> [TASK STATEMENT]
Reproduce the lines from the one containing "You are a computer-use agent." through the end of the lines, leaving out the pictures.

"""

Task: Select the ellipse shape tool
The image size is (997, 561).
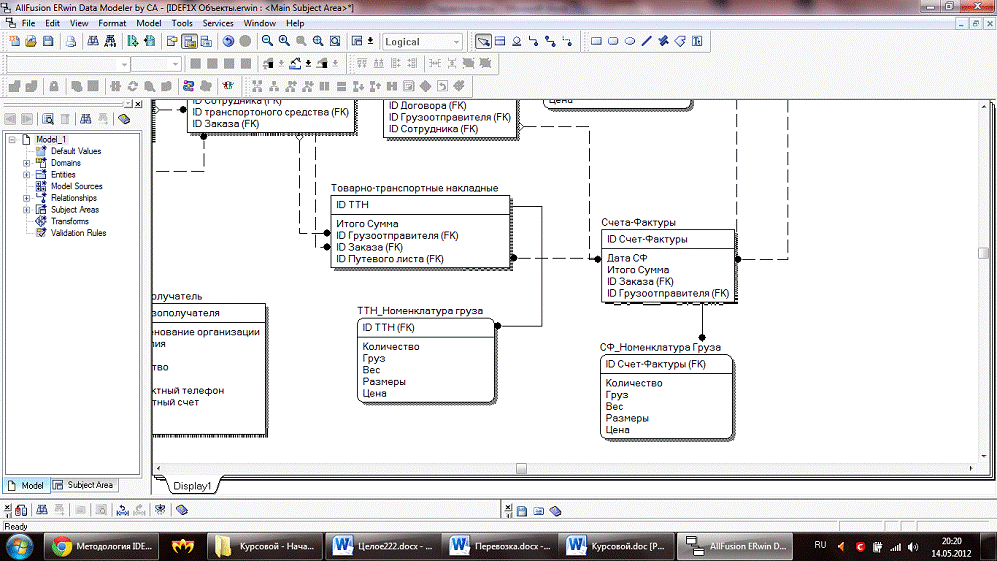Action: [x=630, y=42]
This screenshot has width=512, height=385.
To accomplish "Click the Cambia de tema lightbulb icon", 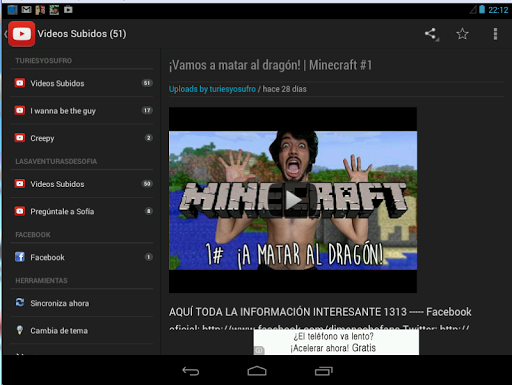I will tap(20, 330).

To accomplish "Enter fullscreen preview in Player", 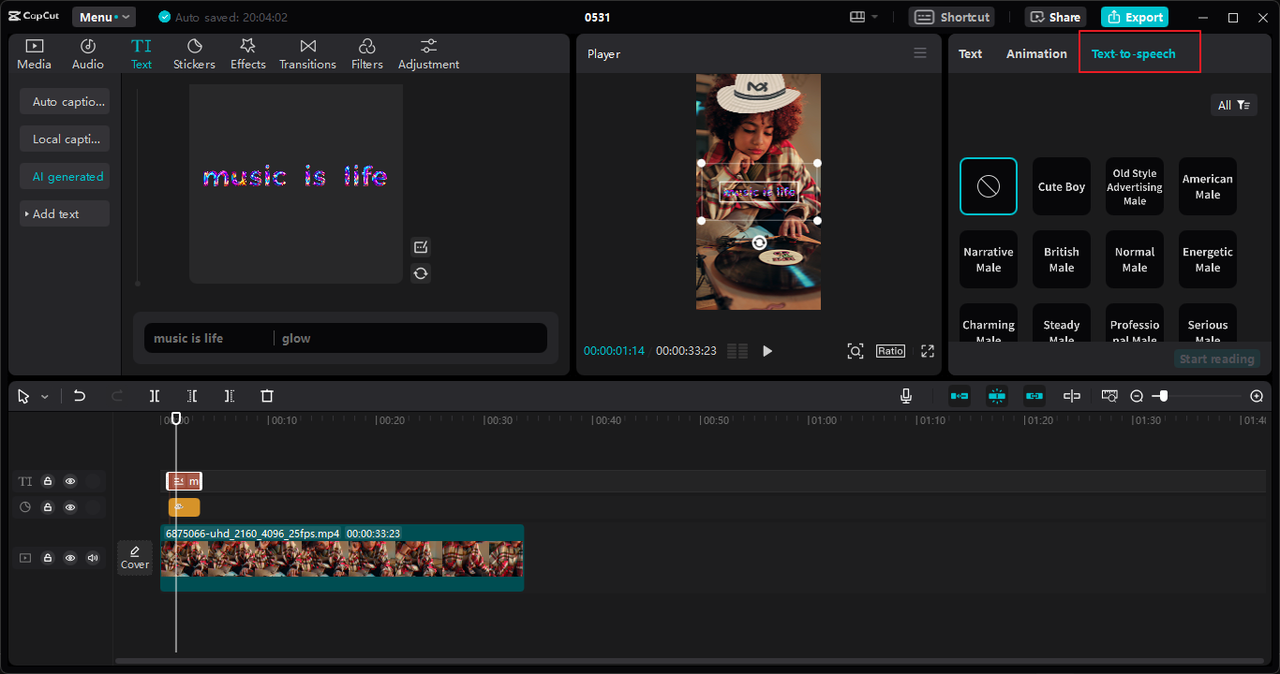I will point(927,351).
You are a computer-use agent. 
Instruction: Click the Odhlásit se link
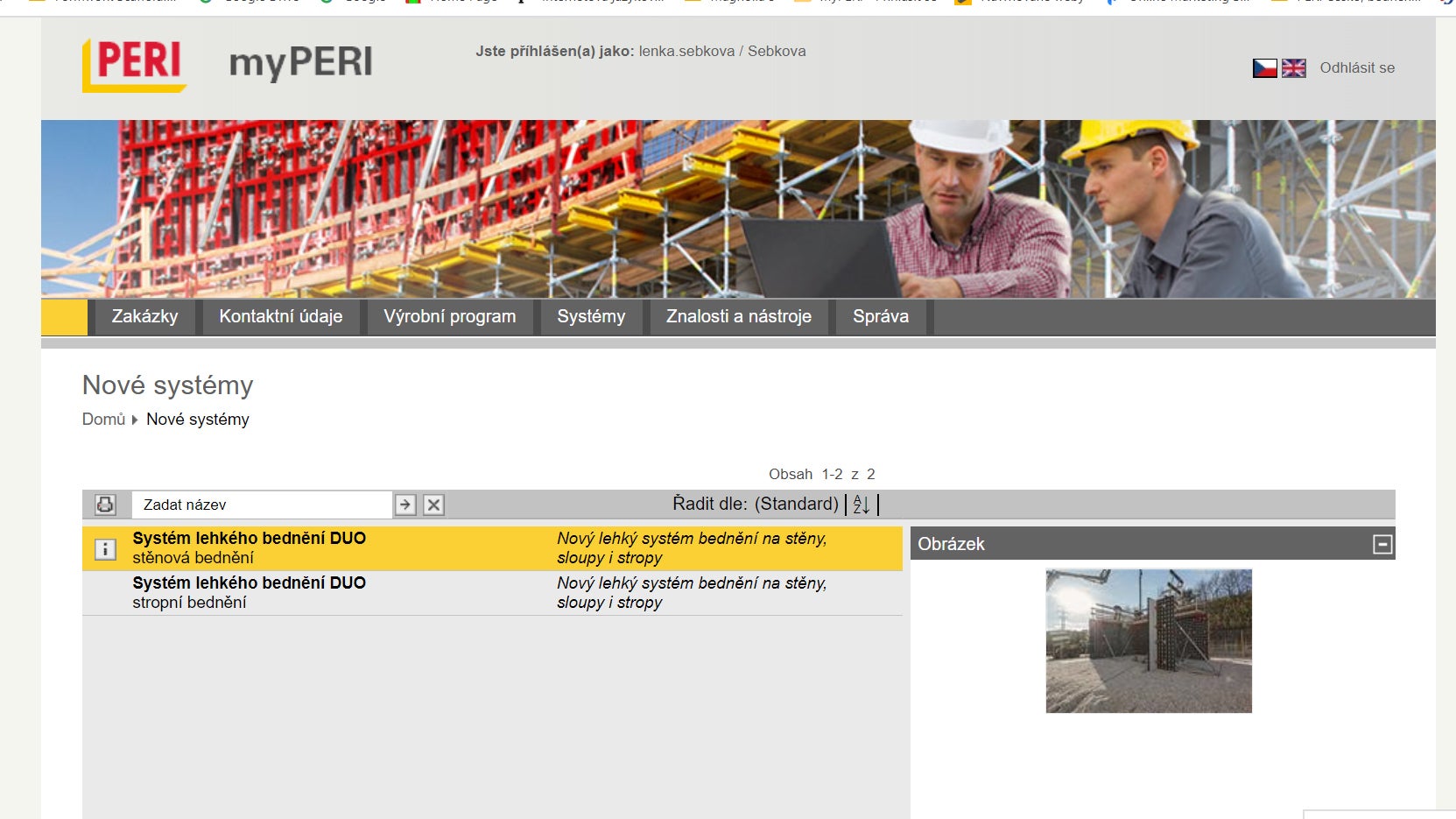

"""

> [CORRECT RESULT]
You are a computer-use agent. 
Instruction: Click the Odhlásit se link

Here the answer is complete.